Why PBM Reform, not MFN, is a Viable Path to Affordable Drug Access

More than half of American adults manage multiple chronic conditions. The prevalence is enough to strain the U.S. healthcare system and challenge patient access to new treatments. To compound the issue, pharmacy benefit managers (PBMs) and others siphon nearly half of every dollar spent on brand-name drugs, driving up costs for patients.

Reform for how Americans access drugs is a primary topic in Washington.

Of the two trending options on the table, only one puts patients first.

PBM reform and most favored nation (MFN) pricing have gained significant recent traction. One key distinction is the former directly confronts the issue at hand by mitigating the influence of middlemen, whereas MFN imports drug prices set by foreign governments with a riskier range of potential outcomes.

Any solution must prioritize patient access.

Today, PBMs wield enormous influence over which medicines patients receive and what they pay. Their rebate-driven models, formulary barriers, and use of affiliated group purchasing organizations (GPOs) often prioritize financial return over clinical need.

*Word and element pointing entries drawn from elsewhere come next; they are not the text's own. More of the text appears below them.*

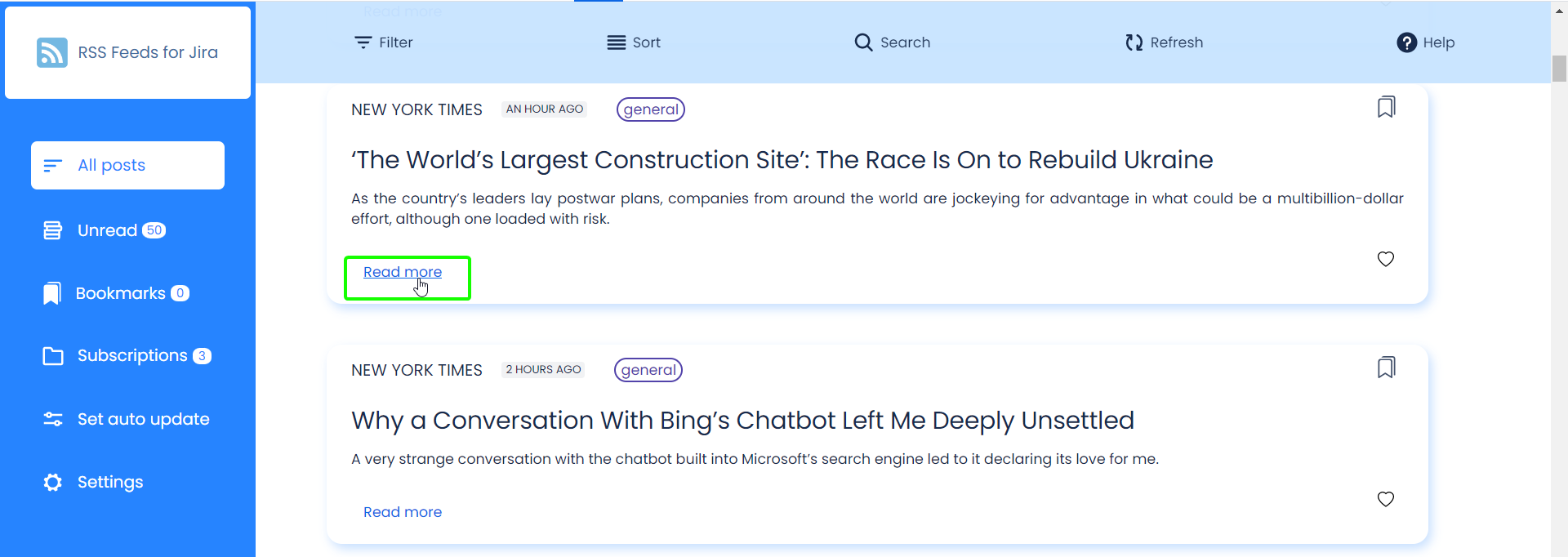Click the Search magnifier icon
This screenshot has height=557, width=1568.
(863, 42)
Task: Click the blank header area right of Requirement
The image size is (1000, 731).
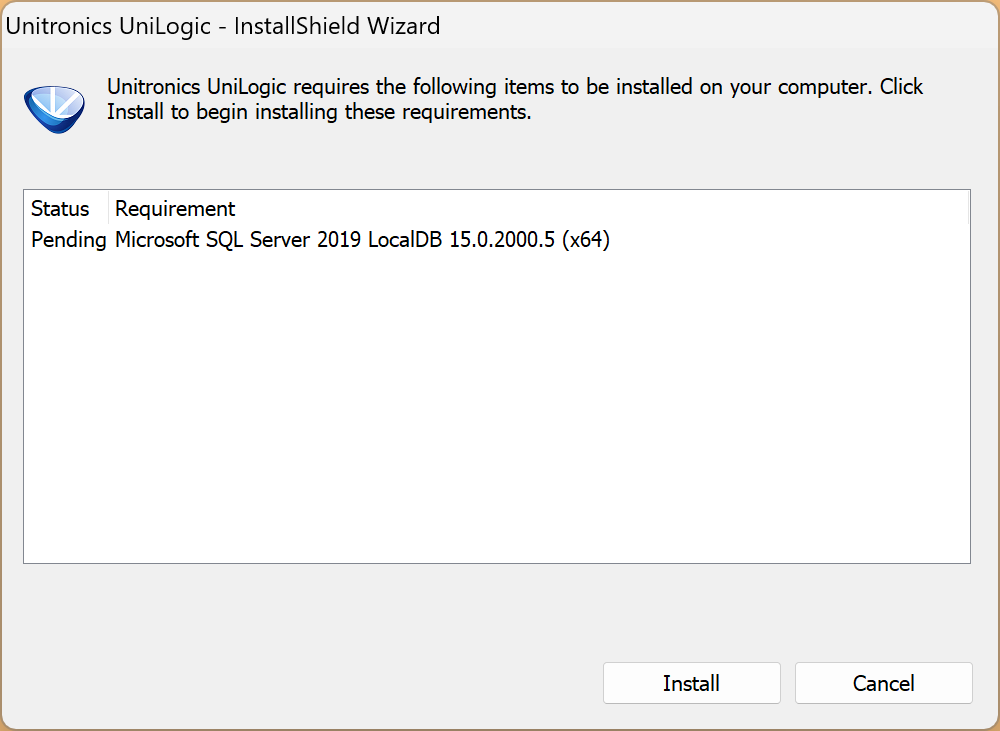Action: click(600, 209)
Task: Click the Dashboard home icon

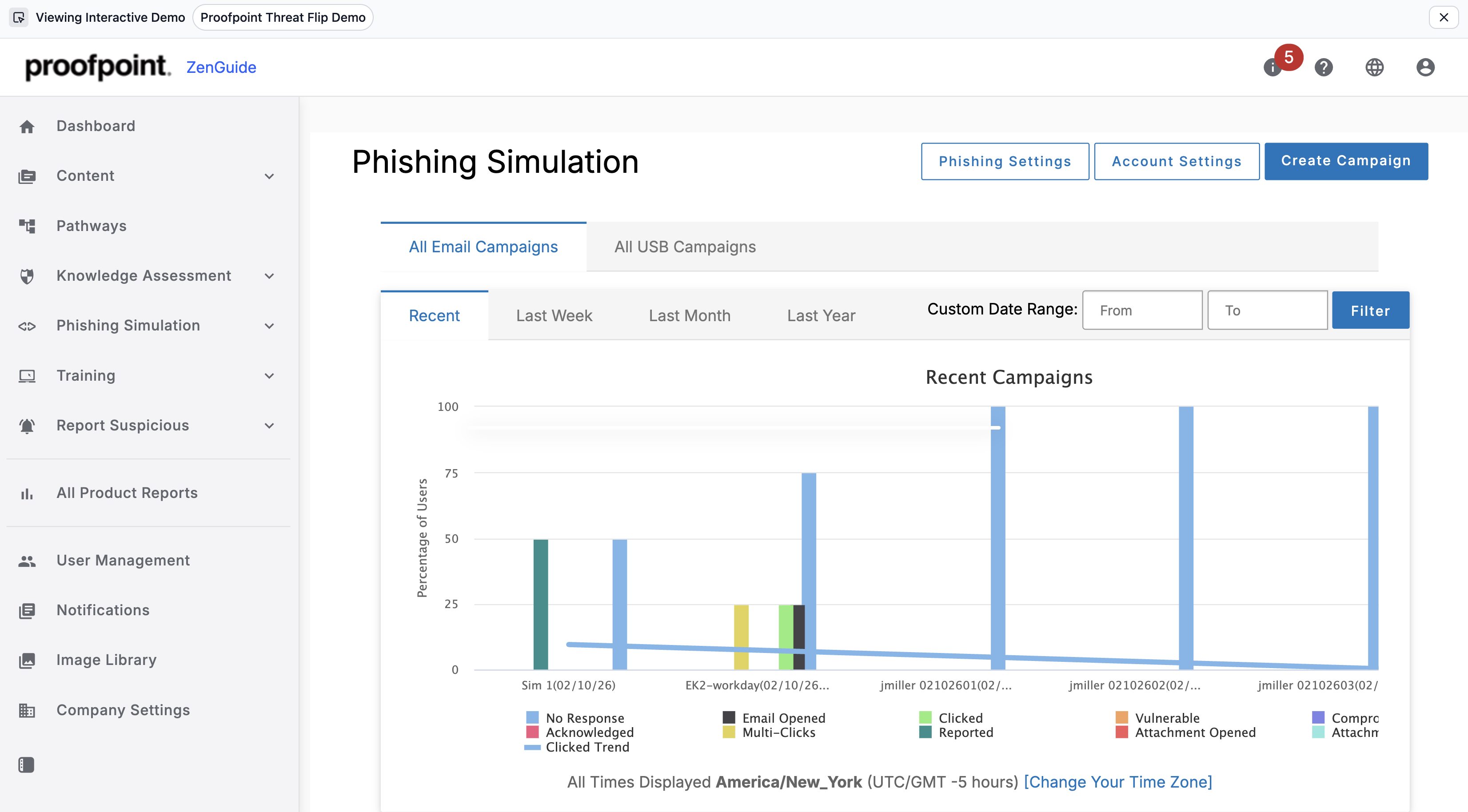Action: click(x=27, y=127)
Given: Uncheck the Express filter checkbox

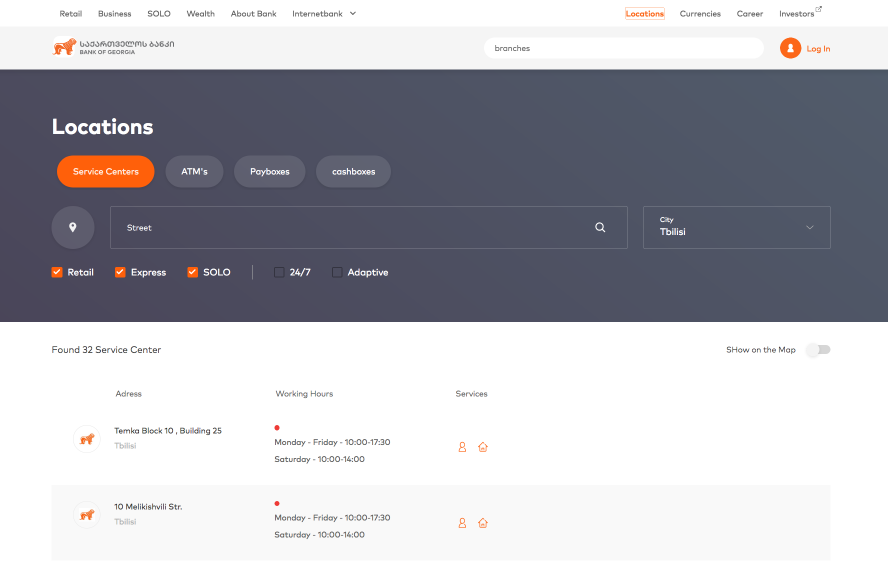Looking at the screenshot, I should coord(120,272).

For people managing chronic disease, these practices can delay effective therapy and inflate out-of-pocket costs.

PBM reform seeks to restore patient-centered access by curbing opaque pricing practices and ensuring negotiated savings reach patients. By reducing pricing distortions created by PBMs and increasing transparency, reform targets the systemic barriers that most consistently raise costs for patients.

In the interim, direct-to-patient (DTP) programs can offer short-term relief.

They allow patients to bypass intermediaries altogether and buy medications directly from manufacturers at a transparent, often significantly discounted, price. For some, especially those with high deductibles, limited coverage or no insurance, DTP would address unpredictability at the pharmacy counter and minimize surprise costs. In time, there could be an opportunity to expand DTP, integrating insurance coverage and enabling broader participation.

MFN moves the U.S. in another direction.

By tying drug prices to those set in foreign markets, MFN would introduce volatility that would limit patient access to new medicines. By undermining the conditions that support steady development, testing, and rollout of new therapies, MFN would jeopardize access for patients who rely on new therapies to manage complex or rare conditions.

The pursuit of parity with other nations can come at the expense of timely care for Americans who need it most.

Across Europe and Canada, patients routinely face delayed and constrained access to medicines due to government price-setting practices. In Canada, a 2021 Fraser Institute analysis found newly approved therapies often arrive over a year later than their U.S. equivalents, shrinking treatment windows for people with chronic disease. In the U.K., rare disease patients are frequently denied access to transformative treatments when the National Institute for Health and Care Excellence deems them not to be “cost-effective”.

It would be precarious to address affordability in the U.S. by treating countries with major access concerns as the rubric. It’s also clear from those experiences that we cannot simply adopt foreign prices and still enjoy U.S.-level access to medicines or have the same pace of innovation.

PBM reform provides a clearer path forward. While no single solution can fully address the challenges that Americans with chronic disease face, any solution should strengthen the connection between patients and their prescribed therapies, ensuring affordability and consistent access.